The ruling political party in South Korea has pledged to ban selling dog meat in the next few years by introducing a bill to enforce a ban this year. On 17th November 2023, Yu Eui-dong, policy chief of the ruling People Power Party, said at a meeting with government officials and animal rights activists, “It is time to put an end to social conflicts and controversies around dog meat consumption through the enactment of a special act to end it.” With likely bipartisan support, the bill is expected to sail through parliament. The younger generations of Koreans have increasingly opposed the traditional Korean practice of eating dogs.
Chung Hwang-keun, Agriculture Minister, told the meeting the government would implement a ban quickly and provide the maximum possible support for those in the dog meat industry to close their businesses.

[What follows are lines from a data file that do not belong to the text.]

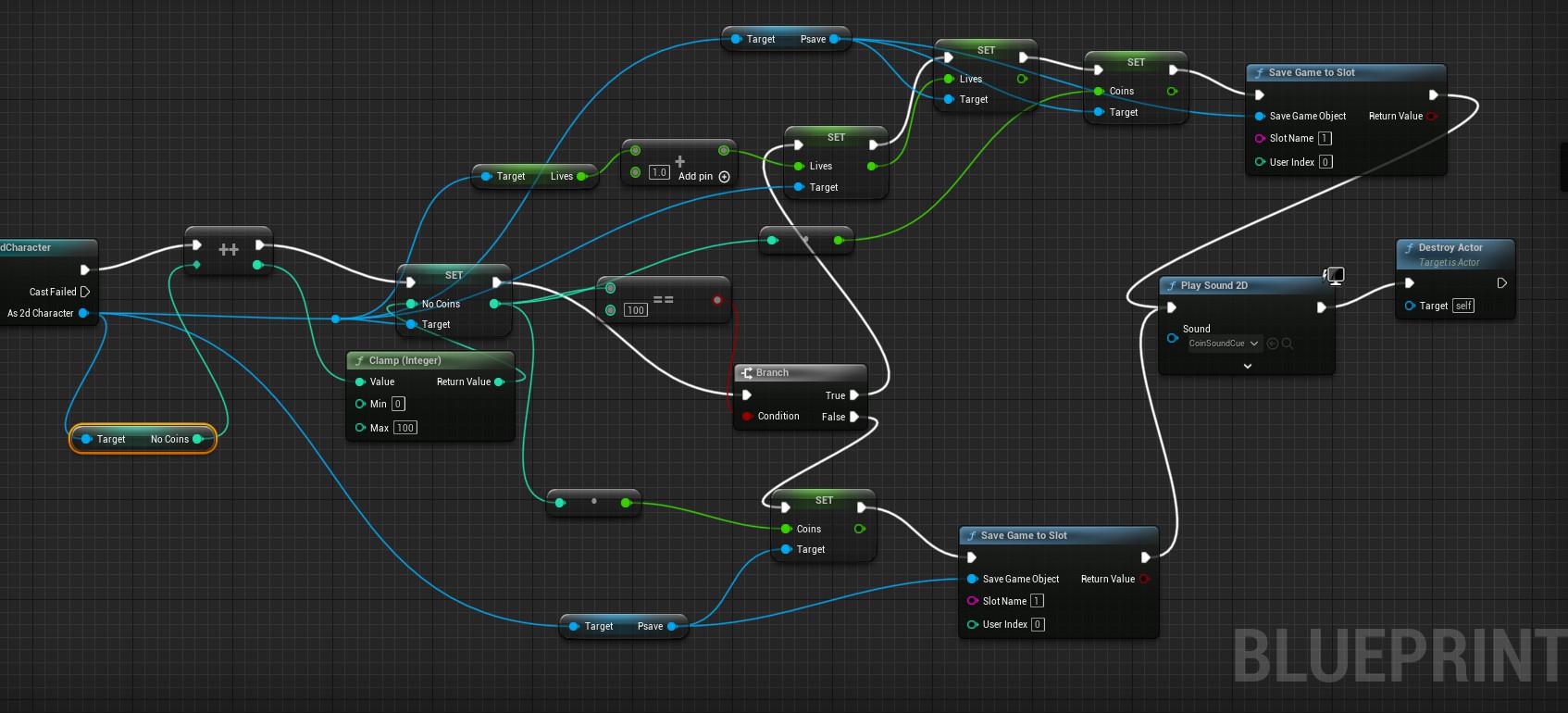The width and height of the screenshot is (1568, 713).
Task: Click the Branch node's True output pin
Action: (x=854, y=395)
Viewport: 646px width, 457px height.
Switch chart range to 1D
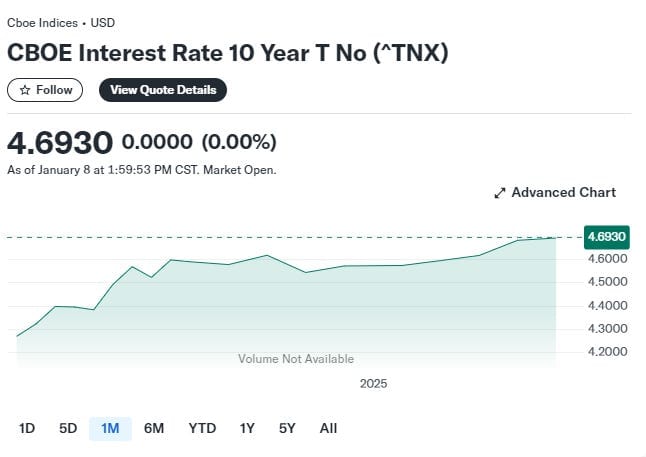(x=27, y=429)
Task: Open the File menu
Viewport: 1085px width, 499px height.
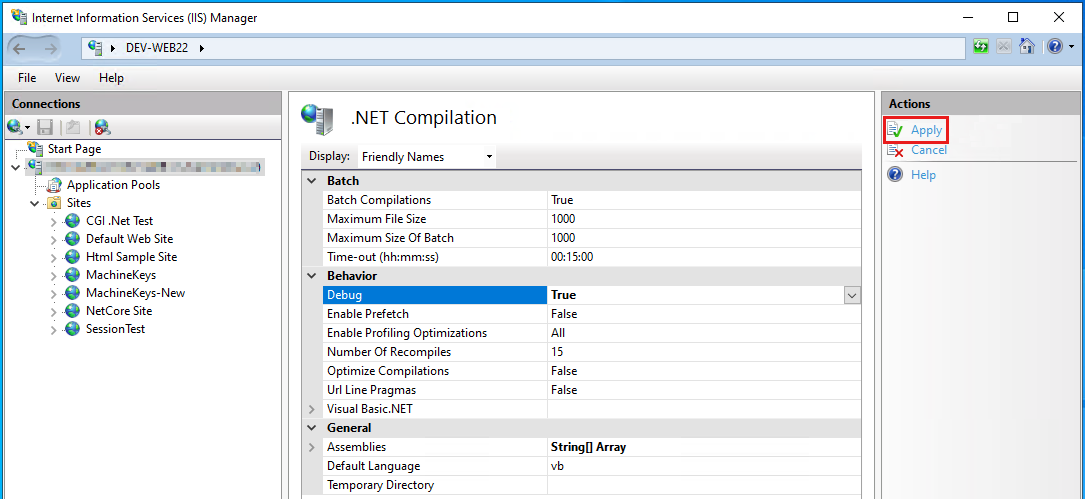Action: click(x=27, y=78)
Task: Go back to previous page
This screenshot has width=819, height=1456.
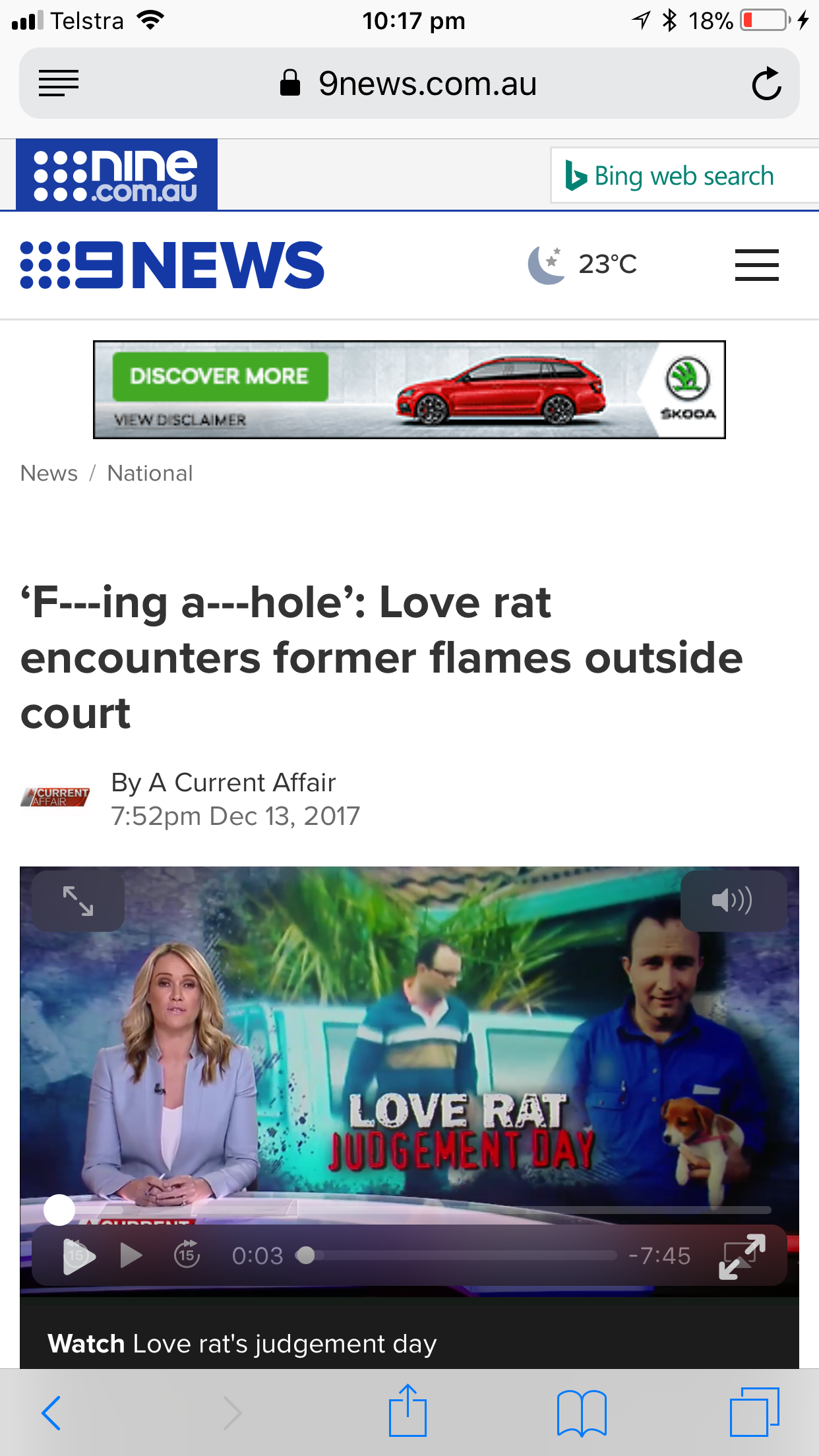Action: tap(51, 1413)
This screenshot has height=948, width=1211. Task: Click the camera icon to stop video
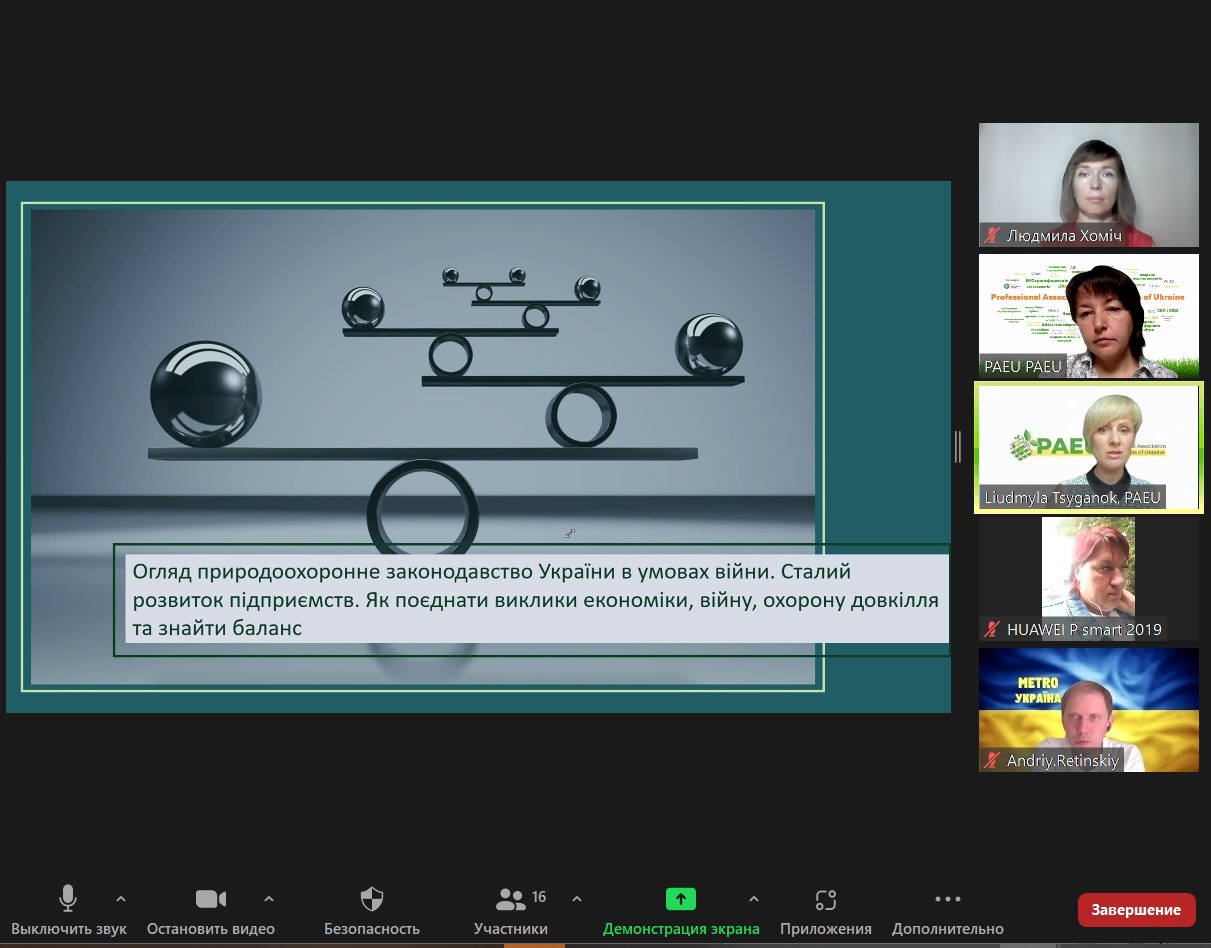210,899
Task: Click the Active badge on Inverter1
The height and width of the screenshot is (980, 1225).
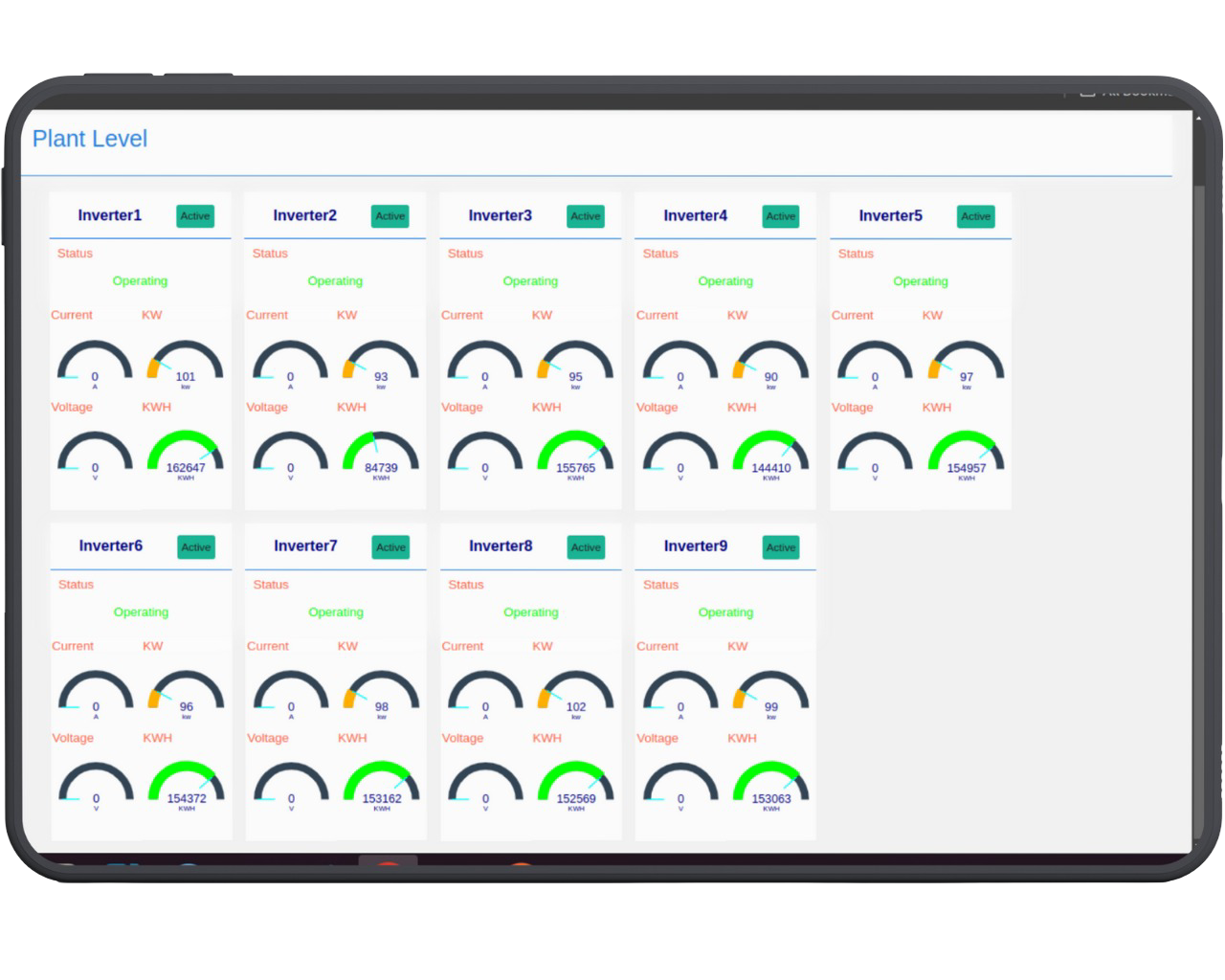Action: (195, 216)
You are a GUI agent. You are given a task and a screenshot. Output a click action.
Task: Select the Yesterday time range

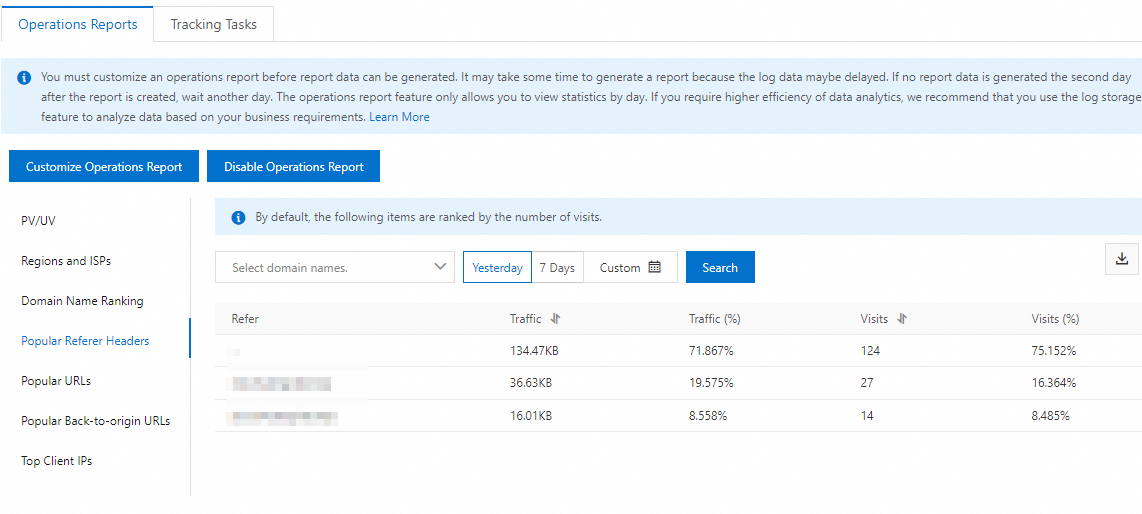(497, 267)
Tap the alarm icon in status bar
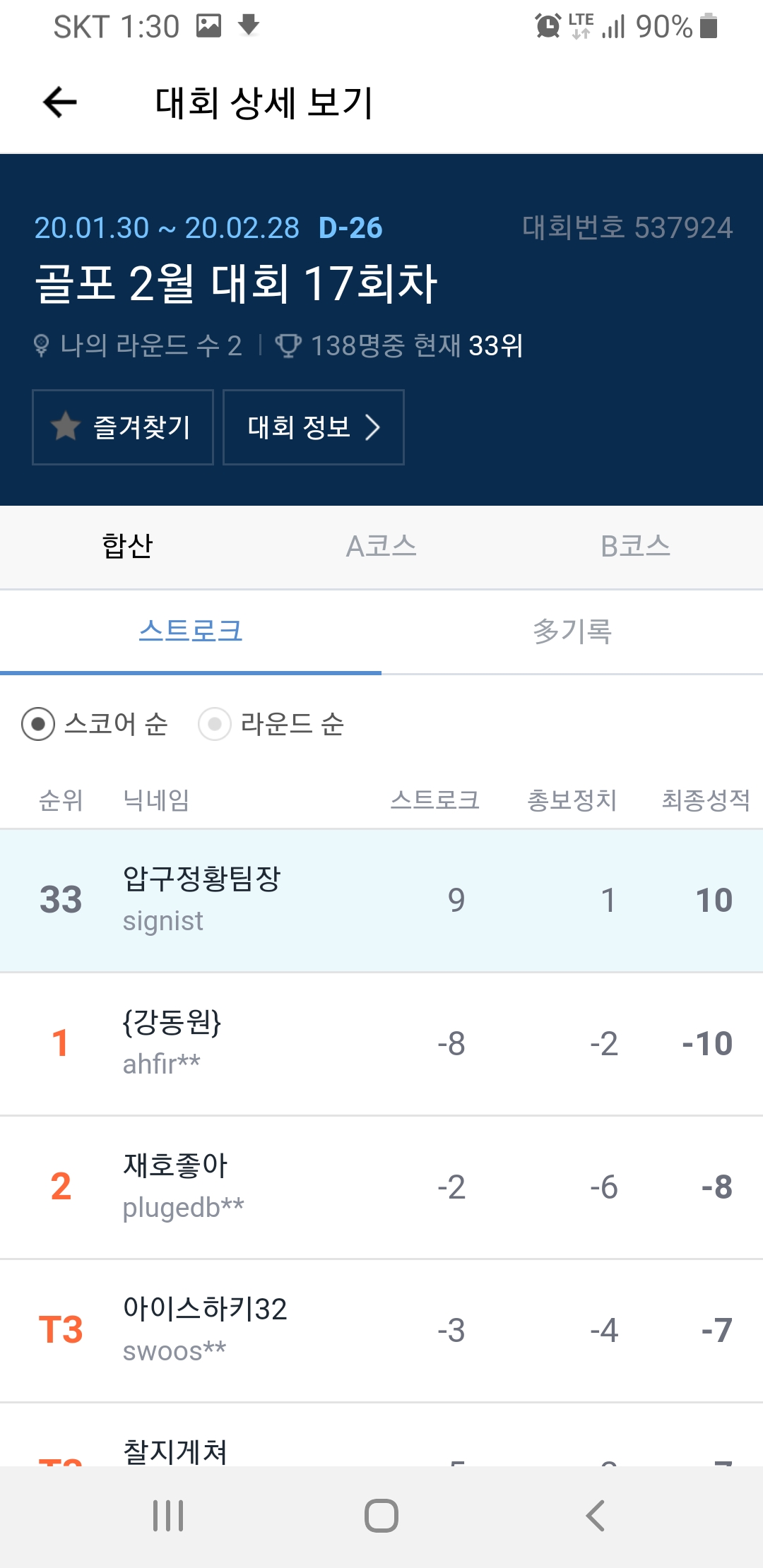 click(x=548, y=27)
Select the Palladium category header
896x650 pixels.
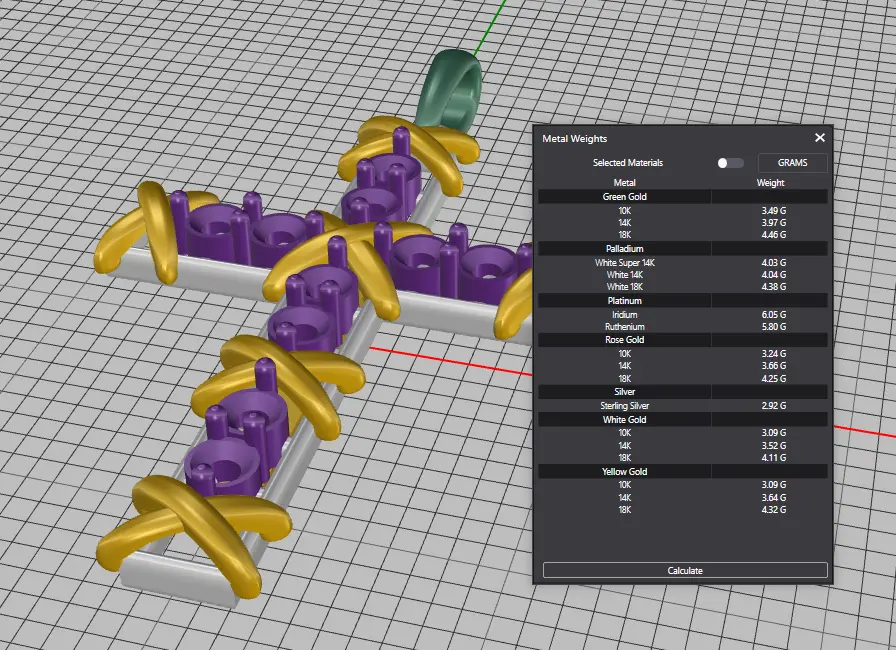tap(624, 248)
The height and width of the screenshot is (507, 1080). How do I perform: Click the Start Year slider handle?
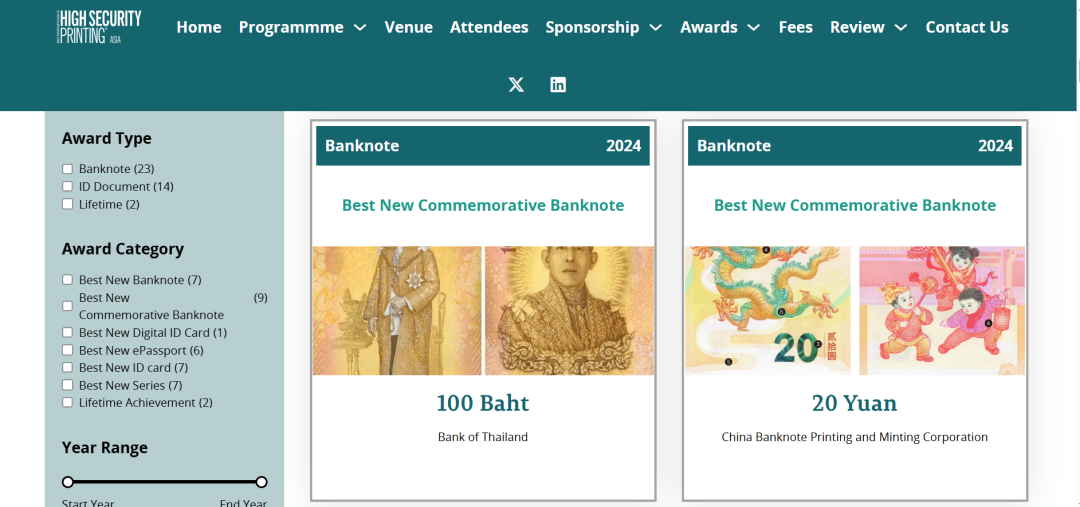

First Lady Kim Keon Hee has been a vocal critic of dog meat consumption and, along with her husband, President Yoon Suk Yeol, adopted several stray dogs. The proposed ban will include a three-year grace period and financial support for dog meat trade businesses.
According to government data, there are about 1,150 breeding dog farms in South Korea, 34 slaughterhouses, 219 distribution companies, and some 1,600 restaurants serving dog meat. A 2022 Gallup Korea poll showed 64% of Koreans opposed dog meat consumption, with only 8% of respondents having eaten dogs within the past year, down from 27% in 2015.
Humane Society International said in a statement, “A dream come true for all of us who have campaigned so hard to end this cruelty.” Unfortunately, no similar bans have been proposed in the US, Latin America, and Europe on eating pig, cow, sheep, or chicken meat, which are the animals traditionally eaten there (and in greater numbers), and who suffer as much as dogs bred for meat in other countries.